Rząd nie ustaje w wysiłkach, aby zminimalizować straty polskich sadowników wynikające z rosyjskiego embarga na polskie warzywa i owoce. Minister rolnictwa Marek Sawicki wystosował listy do komisarzy Unii Europejskiej z prośbą o spotkanie w sprawie rosyjskich obostrzeń.
Batalia o polskie jabłka
Do batalii o polskie jabłka włączył się marszałek Senatu Bogdan Borusewicz, który wraz z prezesem Związku Sadowników, posłem Mirosławem Maliszewskim, będzie promował polskie owoce. W ocenie Bogdana Borusewicza istnieje szansa, że Komisja Europejska wesprze Polskę.
Robert Remiszewski, foto: PR24/PJ
– Cieszy postawa polityków. Jako sadownicy nigdy nie kwestionowaliśmy ich działań i dobrze, że teraz wszystko jest jasne i czytelne. Jako branża nie możemy ponosić konsekwencji politycznych działań całej Unii. Z drugiej strony wiemy, że Wspólnota jest gotowa finansowo na taką sytuację i wszystko jest kwestią wdrożenia odpowiednich procedur – mówił w PR24 Robert Remiszewski, wice prezes Związku Sadowników RP.
Straty sadowników
Pojawiają się różne dane odnośnie strat finansowych, które poniosą sadownicy z tytułu rosyjskiego embarga. Najbardziej pesymistyczne wyliczenia mówią nawet o 500 milionach euro strat i kwota ta nie jest tak bardzo odległa od rzeczywistości.
– W rekordowym obrocie handlu bezpośredniego z Rosją wyeksportowaliśmy tam ponad milion ton jabłek. W tym roku liczyliśmy na 800 tys. ton, gdyż taka jest produkcja. Rosja swoją decyzja postawiła się w trudnej sytuacji, ponieważ tak dużej i wolnej do zakupienia ilości jabłek w tej chwili na świecie nie ma. Polskie jabłko jest niezastąpione– wskazywał Gość PR24.
Nowe rynki zbytu
W związku z akcją „Jedz jabłka na złość Putinowi” wzrosło zapotrzebowanie na jabłka w sklepach. Za sprawą kampanii straty sadowników są stopniowo minimalizowane, ale równowagę finansową zapewnią dopiero nowe rynki zbytu.

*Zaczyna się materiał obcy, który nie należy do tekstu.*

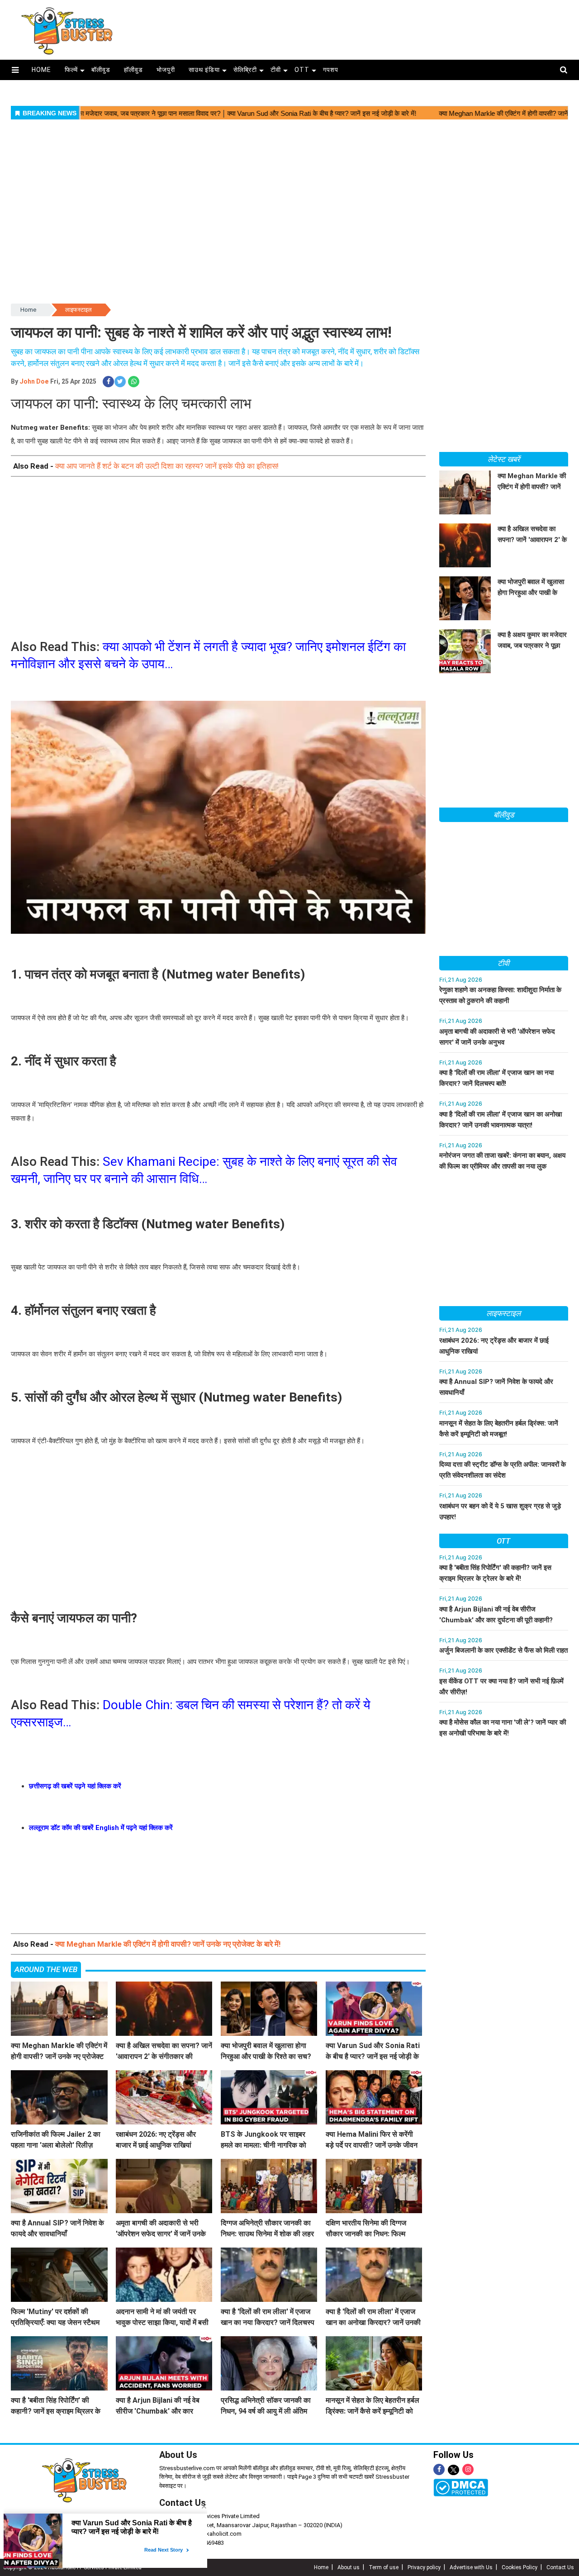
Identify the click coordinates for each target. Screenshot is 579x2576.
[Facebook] (439, 2469)
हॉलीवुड (133, 69)
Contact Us (560, 2567)
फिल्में (71, 69)
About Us (178, 2454)
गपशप (330, 69)
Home (28, 309)
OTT (301, 69)
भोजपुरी (166, 69)
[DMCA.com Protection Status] (460, 2487)
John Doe (33, 381)
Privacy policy (424, 2567)
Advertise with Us (471, 2567)
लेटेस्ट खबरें (503, 459)
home (41, 69)
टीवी (276, 69)
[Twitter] (453, 2470)
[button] (15, 70)
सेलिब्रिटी (245, 69)
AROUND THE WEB (45, 1969)
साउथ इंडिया (204, 69)
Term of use (384, 2567)
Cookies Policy (519, 2567)
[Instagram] (468, 2469)
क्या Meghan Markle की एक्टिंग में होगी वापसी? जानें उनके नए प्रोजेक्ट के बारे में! (168, 1944)
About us (348, 2567)
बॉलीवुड (100, 69)
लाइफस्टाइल (78, 309)
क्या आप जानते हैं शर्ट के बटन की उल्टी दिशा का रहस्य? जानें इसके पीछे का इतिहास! (167, 466)
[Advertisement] (356, 26)
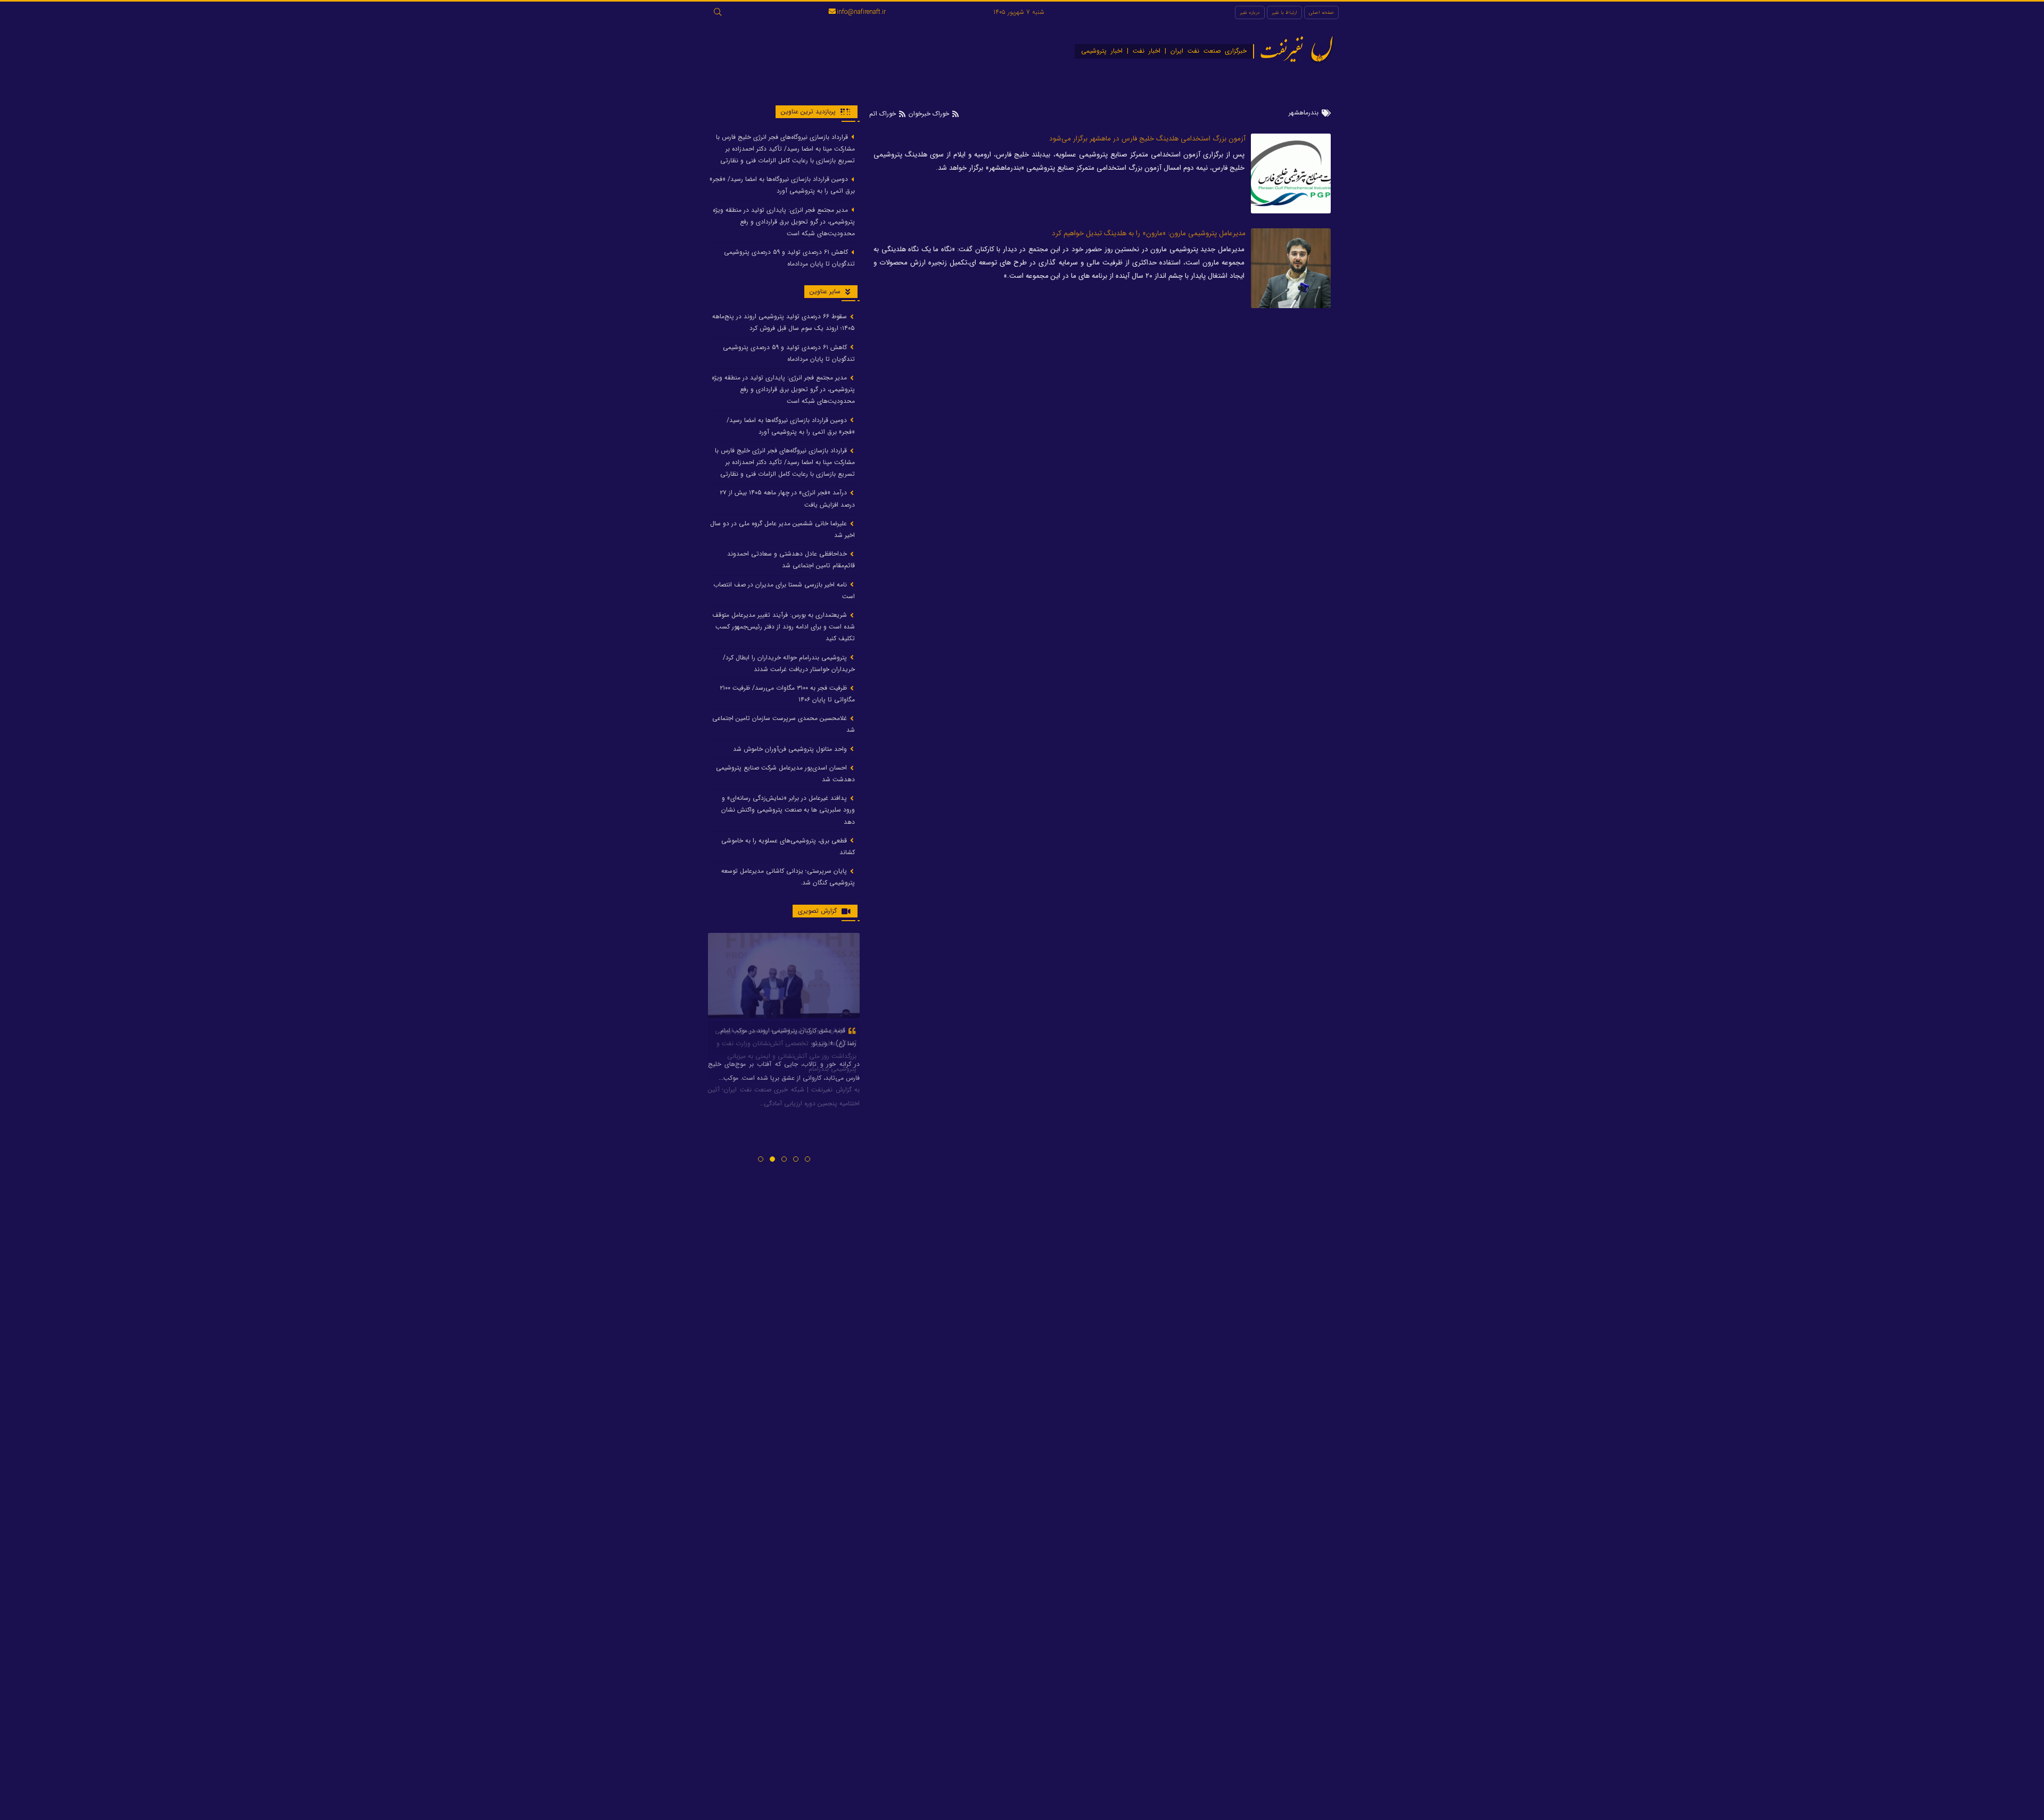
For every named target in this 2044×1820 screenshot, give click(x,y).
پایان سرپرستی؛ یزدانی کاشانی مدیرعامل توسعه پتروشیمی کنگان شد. (788, 877)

– W tej chwili poszukujemy perspektywicznych rynków. Kampania reklamowa jest obecna między innymi w Zjednoczonych Emiratach Arabskich. Sprzedaż polskich jabłek ma już miejsce w niektórych państwach Afryki i Azji, ale jako główny cel stawiamy sobie otworzenie rynku chińskiego – powiedział Robert Remiszewski.